Just a little miffed Jun 30, 2008
When I ordered this item the description said it was unabridged. After it arrived the CD case had a more in depth description. It turns out to be unabridged and edited. How can you get an unabridged reading of an edited reading? Plus the CD case further describes On Christian Doctrine to be of great assitance to the Reformation. Saint Augustine's writings are being twisted, contorted, and parceled out if that is the summation. I would have appreciated these revelations to have been in the descrition provided by this site so as to not have wasted my postage having to return the item. I gave the item one star simply because it was required for posting the review.
Augustine's Hermeneutics Mar 7, 2006
One author has said that Augustine can be "easier to read than many modern books about him." Nowhere in his writings have I found this to be more true than "On Christian Doctrine." This little text was so compelling that I literally could not put it down (though that may reveal more about me than it).

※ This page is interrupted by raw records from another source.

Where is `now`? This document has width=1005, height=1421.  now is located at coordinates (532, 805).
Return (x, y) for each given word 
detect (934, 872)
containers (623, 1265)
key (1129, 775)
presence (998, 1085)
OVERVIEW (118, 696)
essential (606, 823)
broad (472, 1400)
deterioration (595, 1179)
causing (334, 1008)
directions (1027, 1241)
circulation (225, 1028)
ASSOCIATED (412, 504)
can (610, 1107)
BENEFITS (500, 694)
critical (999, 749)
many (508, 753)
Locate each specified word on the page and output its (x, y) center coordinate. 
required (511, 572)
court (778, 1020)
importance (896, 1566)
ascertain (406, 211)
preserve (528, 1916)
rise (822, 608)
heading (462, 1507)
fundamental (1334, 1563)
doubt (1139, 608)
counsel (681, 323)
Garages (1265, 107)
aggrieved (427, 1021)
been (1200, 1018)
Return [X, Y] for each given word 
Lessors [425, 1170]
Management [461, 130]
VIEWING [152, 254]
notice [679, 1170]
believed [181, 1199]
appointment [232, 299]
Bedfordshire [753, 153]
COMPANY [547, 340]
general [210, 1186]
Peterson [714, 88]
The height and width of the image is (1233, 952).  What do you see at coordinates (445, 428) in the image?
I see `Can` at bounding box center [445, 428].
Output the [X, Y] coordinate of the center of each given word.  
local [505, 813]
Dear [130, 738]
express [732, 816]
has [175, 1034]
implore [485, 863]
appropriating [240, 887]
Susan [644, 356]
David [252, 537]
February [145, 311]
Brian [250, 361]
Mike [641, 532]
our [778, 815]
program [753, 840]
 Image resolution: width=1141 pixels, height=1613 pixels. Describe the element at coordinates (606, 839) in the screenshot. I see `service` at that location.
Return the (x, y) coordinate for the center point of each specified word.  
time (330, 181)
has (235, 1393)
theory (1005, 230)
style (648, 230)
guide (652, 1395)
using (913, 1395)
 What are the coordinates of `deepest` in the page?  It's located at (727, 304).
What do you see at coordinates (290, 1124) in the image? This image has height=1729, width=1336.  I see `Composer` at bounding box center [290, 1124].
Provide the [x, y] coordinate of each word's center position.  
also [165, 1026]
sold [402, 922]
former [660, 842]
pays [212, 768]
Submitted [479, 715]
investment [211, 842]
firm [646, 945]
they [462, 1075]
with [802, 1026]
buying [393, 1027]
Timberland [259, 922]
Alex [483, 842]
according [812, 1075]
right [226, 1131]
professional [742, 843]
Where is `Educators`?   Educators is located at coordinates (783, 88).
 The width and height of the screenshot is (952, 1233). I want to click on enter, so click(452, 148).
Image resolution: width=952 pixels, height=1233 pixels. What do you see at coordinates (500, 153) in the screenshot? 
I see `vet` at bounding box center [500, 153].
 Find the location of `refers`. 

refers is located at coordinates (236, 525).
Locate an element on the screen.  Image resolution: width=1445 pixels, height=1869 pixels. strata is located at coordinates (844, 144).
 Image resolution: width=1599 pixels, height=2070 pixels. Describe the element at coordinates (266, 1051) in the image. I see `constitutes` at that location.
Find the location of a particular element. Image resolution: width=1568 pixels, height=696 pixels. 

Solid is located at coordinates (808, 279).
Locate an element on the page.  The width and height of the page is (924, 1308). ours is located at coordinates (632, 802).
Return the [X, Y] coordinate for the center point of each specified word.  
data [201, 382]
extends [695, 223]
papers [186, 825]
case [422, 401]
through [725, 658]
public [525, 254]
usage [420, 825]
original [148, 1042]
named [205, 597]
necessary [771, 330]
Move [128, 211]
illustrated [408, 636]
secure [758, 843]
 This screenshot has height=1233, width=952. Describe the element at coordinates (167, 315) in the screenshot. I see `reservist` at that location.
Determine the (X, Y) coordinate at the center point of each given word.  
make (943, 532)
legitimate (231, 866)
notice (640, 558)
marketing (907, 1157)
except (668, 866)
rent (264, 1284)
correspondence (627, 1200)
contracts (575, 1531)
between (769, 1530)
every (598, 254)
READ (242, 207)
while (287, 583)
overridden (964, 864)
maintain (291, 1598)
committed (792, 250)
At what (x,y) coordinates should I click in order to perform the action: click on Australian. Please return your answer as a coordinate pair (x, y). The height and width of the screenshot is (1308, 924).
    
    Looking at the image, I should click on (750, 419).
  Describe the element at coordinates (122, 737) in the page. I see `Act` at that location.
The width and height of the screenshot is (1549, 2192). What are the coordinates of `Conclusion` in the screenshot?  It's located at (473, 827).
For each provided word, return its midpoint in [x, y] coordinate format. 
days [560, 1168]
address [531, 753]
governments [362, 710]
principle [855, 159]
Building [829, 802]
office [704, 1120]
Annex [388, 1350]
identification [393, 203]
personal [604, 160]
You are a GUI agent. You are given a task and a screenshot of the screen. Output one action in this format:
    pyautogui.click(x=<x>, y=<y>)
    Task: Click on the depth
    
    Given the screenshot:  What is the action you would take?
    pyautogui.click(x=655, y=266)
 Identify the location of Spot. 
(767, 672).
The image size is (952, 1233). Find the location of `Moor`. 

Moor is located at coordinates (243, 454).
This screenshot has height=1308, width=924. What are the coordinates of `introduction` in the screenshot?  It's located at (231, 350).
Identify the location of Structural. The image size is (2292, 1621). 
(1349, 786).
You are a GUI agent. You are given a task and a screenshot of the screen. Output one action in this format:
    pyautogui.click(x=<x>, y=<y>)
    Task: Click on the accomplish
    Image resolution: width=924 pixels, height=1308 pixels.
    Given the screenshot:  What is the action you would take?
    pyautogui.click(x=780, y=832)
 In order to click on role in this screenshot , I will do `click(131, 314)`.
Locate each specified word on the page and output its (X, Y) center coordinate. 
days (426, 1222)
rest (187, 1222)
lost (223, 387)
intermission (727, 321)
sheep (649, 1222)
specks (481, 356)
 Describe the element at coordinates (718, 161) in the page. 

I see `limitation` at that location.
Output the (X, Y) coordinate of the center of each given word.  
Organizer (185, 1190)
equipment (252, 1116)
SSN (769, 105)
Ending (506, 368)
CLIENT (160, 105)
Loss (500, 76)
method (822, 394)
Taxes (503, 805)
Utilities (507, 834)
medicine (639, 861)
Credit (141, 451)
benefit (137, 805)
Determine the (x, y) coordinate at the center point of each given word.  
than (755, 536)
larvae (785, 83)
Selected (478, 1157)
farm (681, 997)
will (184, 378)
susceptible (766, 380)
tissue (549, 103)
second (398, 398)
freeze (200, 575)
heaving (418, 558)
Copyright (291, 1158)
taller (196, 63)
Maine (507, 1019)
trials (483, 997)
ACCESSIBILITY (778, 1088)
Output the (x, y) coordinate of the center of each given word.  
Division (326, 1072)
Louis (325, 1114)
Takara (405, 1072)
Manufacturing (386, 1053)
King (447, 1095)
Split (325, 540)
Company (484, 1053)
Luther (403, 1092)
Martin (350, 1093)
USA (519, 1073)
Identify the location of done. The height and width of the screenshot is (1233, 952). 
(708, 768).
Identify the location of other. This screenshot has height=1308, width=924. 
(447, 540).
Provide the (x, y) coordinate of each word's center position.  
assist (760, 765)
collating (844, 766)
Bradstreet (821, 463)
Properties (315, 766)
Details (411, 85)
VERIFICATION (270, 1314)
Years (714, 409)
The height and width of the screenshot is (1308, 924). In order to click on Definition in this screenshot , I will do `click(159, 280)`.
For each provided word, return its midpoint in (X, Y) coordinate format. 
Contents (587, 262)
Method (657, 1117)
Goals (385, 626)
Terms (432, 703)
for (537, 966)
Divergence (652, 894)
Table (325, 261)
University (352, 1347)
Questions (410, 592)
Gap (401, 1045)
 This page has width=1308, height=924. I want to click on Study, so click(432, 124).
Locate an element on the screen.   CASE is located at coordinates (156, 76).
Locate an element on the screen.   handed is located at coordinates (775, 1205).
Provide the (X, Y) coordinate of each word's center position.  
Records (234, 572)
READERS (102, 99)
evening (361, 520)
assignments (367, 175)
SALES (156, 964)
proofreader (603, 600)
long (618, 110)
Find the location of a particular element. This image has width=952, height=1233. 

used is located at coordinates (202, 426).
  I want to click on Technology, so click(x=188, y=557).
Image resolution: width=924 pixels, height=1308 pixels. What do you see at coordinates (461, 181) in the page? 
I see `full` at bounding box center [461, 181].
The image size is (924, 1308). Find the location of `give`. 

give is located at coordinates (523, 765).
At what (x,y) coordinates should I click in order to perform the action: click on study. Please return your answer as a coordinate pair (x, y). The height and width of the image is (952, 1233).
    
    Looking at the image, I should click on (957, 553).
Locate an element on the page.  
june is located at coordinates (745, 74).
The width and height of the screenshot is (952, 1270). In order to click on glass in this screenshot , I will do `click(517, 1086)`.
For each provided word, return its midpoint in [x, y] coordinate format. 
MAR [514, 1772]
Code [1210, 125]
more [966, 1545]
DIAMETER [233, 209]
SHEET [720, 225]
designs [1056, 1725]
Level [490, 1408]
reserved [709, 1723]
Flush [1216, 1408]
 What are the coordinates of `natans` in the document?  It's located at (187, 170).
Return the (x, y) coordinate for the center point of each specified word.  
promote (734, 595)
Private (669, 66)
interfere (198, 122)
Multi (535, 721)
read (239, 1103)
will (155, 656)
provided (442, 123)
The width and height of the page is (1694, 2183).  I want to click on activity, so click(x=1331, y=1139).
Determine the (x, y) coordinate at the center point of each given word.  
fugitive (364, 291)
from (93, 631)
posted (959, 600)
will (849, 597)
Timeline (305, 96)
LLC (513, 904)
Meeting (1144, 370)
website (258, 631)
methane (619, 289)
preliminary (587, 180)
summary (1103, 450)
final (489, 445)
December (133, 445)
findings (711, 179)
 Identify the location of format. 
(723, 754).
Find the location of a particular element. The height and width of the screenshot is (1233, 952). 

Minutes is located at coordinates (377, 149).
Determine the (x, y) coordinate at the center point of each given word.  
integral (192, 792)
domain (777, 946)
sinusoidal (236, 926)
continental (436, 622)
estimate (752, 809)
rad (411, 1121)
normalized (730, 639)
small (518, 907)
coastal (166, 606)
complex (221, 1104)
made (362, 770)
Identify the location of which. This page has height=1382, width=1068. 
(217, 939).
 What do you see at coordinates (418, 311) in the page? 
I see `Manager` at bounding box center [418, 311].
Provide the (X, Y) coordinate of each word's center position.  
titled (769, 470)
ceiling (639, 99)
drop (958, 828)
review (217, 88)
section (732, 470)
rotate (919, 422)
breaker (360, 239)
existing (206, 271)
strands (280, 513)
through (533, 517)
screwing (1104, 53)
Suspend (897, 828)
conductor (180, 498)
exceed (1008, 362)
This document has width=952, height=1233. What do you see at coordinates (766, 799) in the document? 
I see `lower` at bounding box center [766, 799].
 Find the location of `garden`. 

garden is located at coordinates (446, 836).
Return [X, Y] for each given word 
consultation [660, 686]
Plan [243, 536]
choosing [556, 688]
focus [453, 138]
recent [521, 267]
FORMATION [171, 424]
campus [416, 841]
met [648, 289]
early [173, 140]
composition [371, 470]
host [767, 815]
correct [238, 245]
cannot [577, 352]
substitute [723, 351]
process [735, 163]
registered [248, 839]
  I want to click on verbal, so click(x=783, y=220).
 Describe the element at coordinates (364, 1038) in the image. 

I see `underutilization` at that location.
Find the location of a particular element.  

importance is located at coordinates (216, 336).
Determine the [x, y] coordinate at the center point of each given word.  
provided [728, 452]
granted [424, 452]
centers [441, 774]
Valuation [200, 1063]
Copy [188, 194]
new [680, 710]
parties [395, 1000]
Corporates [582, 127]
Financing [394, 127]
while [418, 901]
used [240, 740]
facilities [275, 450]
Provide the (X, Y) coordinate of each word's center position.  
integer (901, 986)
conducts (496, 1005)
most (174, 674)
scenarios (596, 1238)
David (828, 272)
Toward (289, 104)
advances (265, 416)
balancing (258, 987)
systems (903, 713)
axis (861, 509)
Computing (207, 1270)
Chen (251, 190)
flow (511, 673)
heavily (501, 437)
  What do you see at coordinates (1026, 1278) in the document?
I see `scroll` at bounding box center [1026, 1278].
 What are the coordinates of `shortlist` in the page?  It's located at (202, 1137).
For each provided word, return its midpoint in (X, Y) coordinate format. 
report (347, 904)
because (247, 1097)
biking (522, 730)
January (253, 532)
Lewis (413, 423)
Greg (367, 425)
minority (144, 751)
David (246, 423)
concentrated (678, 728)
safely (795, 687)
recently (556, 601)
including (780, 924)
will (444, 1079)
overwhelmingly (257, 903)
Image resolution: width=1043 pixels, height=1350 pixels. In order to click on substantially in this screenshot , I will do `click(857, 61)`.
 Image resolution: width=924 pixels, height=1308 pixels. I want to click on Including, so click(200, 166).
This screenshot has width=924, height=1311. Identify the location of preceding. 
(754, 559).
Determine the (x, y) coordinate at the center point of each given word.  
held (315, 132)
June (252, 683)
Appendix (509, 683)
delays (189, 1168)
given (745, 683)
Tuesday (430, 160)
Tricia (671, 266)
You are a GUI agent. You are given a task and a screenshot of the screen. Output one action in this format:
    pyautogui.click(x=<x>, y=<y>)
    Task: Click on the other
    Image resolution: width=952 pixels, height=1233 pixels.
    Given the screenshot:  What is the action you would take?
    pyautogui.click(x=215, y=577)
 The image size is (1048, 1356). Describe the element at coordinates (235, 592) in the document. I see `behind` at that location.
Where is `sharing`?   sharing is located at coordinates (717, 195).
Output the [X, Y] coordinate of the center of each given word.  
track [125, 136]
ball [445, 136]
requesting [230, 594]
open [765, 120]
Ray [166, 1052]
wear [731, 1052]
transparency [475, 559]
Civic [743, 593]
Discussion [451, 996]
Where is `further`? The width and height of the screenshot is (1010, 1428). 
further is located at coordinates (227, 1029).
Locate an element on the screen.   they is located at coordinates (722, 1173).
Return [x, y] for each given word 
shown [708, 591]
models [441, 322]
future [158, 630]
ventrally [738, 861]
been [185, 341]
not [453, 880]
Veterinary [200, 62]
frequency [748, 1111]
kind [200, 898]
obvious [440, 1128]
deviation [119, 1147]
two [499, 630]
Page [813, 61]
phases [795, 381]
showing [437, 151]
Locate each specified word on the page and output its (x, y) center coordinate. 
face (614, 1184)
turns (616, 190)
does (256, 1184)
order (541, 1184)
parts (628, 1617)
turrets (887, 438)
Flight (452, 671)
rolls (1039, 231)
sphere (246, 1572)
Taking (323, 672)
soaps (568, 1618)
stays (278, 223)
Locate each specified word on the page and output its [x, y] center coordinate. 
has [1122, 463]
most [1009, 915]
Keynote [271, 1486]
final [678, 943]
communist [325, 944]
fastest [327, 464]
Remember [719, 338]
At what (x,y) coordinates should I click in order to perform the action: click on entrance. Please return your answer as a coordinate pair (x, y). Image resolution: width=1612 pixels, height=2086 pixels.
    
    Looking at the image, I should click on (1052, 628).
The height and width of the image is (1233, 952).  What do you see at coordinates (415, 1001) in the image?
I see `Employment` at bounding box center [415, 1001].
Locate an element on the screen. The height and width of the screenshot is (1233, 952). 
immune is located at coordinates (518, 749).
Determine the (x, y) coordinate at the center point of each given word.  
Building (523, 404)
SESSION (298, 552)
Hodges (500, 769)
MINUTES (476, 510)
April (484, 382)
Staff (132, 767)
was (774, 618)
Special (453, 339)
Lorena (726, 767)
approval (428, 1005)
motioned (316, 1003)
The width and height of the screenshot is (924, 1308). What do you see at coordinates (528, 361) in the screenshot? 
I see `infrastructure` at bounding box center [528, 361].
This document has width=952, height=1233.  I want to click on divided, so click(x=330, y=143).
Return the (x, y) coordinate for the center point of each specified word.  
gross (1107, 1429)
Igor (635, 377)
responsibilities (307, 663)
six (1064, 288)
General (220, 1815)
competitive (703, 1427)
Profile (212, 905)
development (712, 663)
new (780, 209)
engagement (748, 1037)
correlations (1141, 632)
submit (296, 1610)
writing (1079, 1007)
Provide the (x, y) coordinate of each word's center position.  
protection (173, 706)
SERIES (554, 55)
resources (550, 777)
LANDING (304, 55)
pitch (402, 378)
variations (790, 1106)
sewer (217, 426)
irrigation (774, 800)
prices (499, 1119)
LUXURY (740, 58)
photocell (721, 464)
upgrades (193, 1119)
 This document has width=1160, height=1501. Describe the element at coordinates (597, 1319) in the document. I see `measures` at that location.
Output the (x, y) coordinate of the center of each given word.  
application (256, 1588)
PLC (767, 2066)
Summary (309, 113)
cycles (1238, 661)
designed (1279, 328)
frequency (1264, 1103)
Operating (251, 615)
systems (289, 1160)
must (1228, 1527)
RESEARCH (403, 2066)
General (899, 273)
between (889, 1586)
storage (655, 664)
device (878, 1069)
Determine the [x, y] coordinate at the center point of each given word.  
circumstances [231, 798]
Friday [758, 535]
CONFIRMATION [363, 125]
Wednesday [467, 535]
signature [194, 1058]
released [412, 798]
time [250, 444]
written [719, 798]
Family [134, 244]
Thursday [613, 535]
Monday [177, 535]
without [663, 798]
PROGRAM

It essentially outlines Augustine's program of Hermeneutics which often contrasts strongly with standard methods of the periods before and after him, while remaining reminiscent of both eras. Some particular points of interest:
-He insists that the author's intent should be the arbiter of meaning unless the text seems to be in contrast to what is clearly taught throughout scripture, at which point allegory is to be employed -He suggests that mistaken interpretation of a particular passage is not too grievous an error as long as the interpretation remains true to the general testimony of Scripture -He suggests that interpretation is difficult but that the best way to progress is to read and memorize as much of it as possible until it is intimately familiar -There is a theologically interesting chapter in which he uses the passage about the bread as Christ's body as an example of the sort of passage that cannot be taken literally
A 1700 year old text obviously isn't going to work as a contemporary manual of interpretation, but for its value in historical theology, understanding the development of Biblical interpretation and insight into the mind of one of the Christianity's greatest pastoral minds this is well worth the money and 100 or so pages.
Good - if you like Augustine Feb 24, 2001
I found this book to be a bit dated. It has some helpful advice, but it's been said much better and more understandably in other books. Much of it is a guide on how to read the Bible. However, I have many of Augustine's writings (and this is no exception) to be too metaphoircal and cryptic. That style is ok for some things, but it's no good for explaining something as practical as how to read the Bible. Also, it was (understandably) rather dry. For a better book on the same subject, I would suggest Fee & Stuart's "How to Read the Bible for All It's Worth."